**DATA EXTRACT:**
--- START ---
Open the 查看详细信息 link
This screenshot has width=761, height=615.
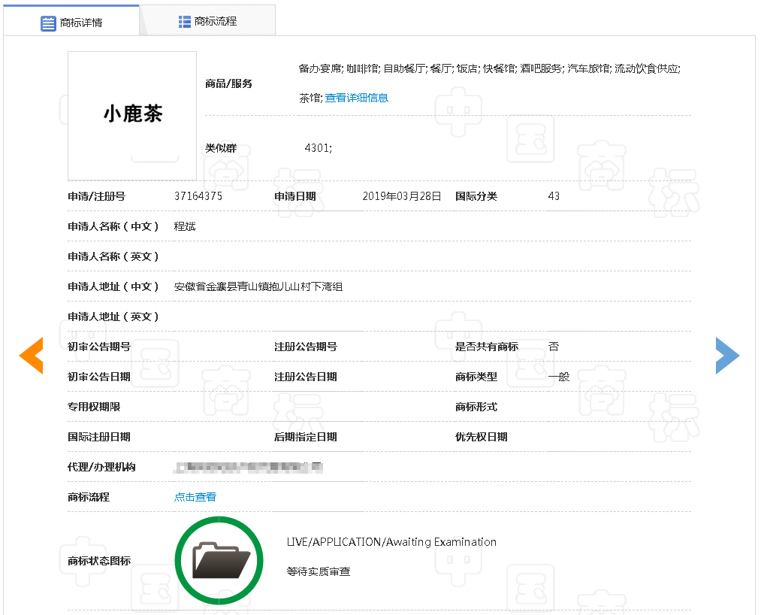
--- END ---
--- START ---
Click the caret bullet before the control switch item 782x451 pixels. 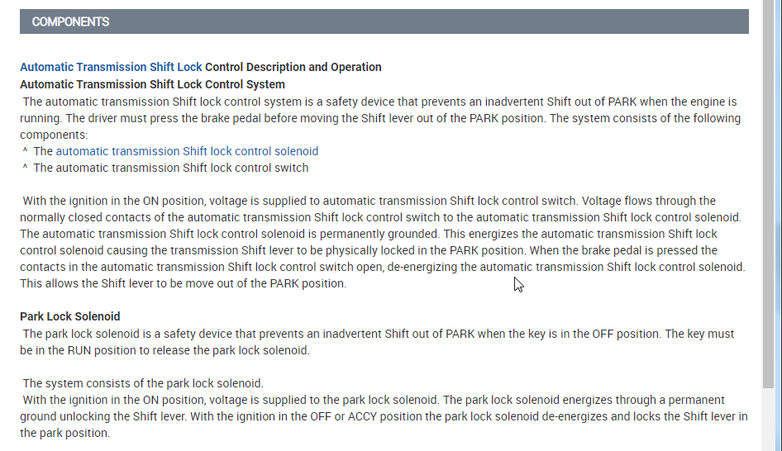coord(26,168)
--- END ---
--- START ---
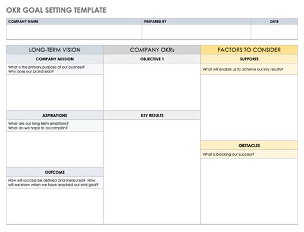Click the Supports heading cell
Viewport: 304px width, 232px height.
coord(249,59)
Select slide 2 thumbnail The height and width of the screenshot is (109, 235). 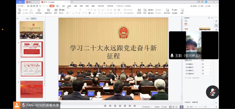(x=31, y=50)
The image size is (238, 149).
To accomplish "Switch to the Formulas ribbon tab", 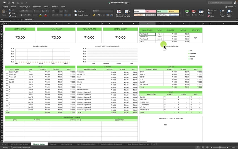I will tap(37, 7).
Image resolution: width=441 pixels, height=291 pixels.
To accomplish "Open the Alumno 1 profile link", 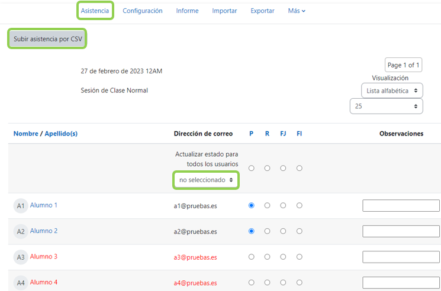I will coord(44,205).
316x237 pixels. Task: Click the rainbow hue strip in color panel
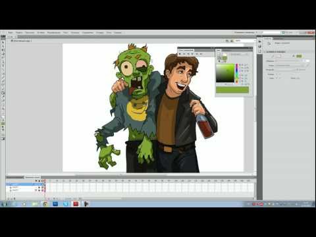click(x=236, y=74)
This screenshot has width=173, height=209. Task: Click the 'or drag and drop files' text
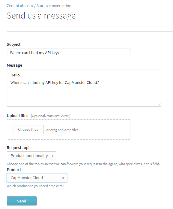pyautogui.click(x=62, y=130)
--- END ---
**WHAT TO PRODUCE:**
All lines in the data above from the one with "Open the 查看详细信息 link" through the one with "This screenshot has width=761, height=615." must be repeated exactly, and no others.

**YOUR SOLUTION:**
Open the 查看详细信息 link
This screenshot has width=761, height=615.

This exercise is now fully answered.